Disaster recovery

Supabase disaster recovery: an off-platform, restore-tested plan

Supabase’s own backups and point-in-time recovery protect you from failures inside your project. They don’t protect you from an accidental project deletion, a billing lapse, or an account-level incident. Disaster recovery means having a copy that lives outside that blast radius — and knowing it actually restores.

What Supabase disaster recovery has to cover

A recovery plan for a Supabase project needs to survive three different failure classes: a bad migration or accidental data deletion inside the project, a Supabase platform incident, and an account-level problem — a locked account, a cancelled subscription, or a project deleted by mistake. Point-in-time recovery inside Supabase only covers the first case, because it lives in the same account and the same infrastructure as the project itself.

An independent backup — stored with a different provider, in a jurisdiction you control, reachable without your Supabase login — is what covers the other two.

Why 'backup succeeded' isn't a recovery plan

Most backup tooling confirms that a dump was taken and an upload finished. Neither step proves the file can become a working database again. Dumps silently truncate on disk pressure, connection drops, or a schema Postgres can’t replay cleanly — and none of that shows up as a failed upload.
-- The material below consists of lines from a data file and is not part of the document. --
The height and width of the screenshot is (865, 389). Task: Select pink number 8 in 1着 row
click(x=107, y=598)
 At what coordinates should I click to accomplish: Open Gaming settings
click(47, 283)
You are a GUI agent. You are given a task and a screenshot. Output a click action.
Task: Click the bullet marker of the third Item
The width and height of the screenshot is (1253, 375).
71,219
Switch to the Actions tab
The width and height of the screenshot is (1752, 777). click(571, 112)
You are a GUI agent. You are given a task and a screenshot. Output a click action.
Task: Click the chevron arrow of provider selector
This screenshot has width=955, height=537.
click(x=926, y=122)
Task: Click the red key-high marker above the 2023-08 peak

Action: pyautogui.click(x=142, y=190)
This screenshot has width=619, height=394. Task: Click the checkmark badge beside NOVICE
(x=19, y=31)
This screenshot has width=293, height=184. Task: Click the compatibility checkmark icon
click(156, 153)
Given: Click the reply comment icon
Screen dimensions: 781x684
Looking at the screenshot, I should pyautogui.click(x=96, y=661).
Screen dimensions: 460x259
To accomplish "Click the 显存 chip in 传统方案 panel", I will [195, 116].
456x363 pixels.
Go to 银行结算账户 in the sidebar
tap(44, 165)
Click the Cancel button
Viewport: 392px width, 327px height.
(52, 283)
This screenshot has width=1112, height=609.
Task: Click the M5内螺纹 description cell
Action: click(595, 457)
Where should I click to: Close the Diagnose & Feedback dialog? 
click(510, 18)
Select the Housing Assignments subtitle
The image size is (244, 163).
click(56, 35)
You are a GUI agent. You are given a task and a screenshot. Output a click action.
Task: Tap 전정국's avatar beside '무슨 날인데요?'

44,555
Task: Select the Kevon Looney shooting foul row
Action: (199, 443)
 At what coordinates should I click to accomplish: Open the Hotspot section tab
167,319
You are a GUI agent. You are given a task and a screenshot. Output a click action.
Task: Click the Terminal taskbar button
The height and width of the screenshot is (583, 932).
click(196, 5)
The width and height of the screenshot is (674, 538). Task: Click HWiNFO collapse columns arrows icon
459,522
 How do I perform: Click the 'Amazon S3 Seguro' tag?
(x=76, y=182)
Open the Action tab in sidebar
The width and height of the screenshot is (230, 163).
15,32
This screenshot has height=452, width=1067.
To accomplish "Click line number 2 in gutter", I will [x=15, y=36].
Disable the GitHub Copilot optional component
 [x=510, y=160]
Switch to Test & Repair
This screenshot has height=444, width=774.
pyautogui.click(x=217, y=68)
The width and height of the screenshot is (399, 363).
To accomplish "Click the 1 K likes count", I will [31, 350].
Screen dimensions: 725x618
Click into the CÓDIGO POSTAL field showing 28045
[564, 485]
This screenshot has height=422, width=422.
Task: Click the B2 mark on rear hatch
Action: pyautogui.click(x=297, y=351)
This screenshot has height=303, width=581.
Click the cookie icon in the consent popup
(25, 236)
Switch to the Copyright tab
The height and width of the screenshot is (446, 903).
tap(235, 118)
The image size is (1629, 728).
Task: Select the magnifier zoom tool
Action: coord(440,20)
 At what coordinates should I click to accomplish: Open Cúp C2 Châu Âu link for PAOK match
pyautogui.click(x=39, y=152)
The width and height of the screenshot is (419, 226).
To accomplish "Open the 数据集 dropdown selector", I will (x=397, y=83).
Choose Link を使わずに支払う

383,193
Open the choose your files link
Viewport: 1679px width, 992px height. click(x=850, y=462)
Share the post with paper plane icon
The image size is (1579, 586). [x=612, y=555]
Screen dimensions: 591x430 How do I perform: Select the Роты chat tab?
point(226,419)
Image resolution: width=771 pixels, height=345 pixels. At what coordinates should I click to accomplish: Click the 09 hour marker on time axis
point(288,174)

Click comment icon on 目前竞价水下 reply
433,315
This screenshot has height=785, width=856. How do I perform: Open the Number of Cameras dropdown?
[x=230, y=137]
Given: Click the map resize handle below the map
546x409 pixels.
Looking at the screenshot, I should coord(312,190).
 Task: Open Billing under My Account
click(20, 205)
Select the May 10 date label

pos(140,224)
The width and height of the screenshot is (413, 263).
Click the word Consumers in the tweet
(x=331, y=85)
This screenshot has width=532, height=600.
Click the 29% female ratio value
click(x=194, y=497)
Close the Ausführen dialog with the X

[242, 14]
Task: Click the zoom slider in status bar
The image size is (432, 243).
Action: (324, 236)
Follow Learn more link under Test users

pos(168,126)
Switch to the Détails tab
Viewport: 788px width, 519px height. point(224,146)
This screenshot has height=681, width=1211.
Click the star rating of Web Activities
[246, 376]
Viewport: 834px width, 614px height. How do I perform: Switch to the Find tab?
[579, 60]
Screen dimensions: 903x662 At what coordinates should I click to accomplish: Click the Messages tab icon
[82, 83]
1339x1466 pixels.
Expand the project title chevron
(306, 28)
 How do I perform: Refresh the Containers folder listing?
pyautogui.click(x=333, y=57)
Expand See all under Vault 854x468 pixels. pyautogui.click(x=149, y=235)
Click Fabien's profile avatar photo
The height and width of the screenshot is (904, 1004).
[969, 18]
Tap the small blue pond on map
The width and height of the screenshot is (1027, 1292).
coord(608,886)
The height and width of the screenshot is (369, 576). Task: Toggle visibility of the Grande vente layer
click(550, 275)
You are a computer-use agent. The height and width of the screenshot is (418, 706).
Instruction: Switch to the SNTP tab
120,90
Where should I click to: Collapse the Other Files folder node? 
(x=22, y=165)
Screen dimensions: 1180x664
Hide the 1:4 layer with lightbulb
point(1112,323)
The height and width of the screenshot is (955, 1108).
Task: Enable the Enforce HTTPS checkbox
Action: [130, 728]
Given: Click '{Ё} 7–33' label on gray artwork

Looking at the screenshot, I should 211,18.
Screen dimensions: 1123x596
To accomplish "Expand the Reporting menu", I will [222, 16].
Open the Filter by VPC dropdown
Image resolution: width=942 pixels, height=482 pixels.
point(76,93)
ReviveDB closes that gap by restoring every backup into a disposable Postgres instance and comparing table row counts and auth user counts against an inventory captured at dump time. Storage files are copied separately and verified byte-for-byte with SHA-256. If a restore doesn’t work, you find out the same day — not during an incident.

Where the copy lives

Database dumps and Supabase Storage file bytes are stored in encrypted managed object storage in your selected region, separate from Supabase’s own infrastructure and from your Supabase account. Losing access to Supabase doesn’t mean losing access to your backups.

Setting it up

  1. Connect a project with its Session Pooler connection string.
  2. Optionally add a service-role key to include Supabase Storage files.
  3. Backups run on a schedule and each one is restore-tested automatically.
  4. Download a verified database dump or Storage manifest whenever you need it.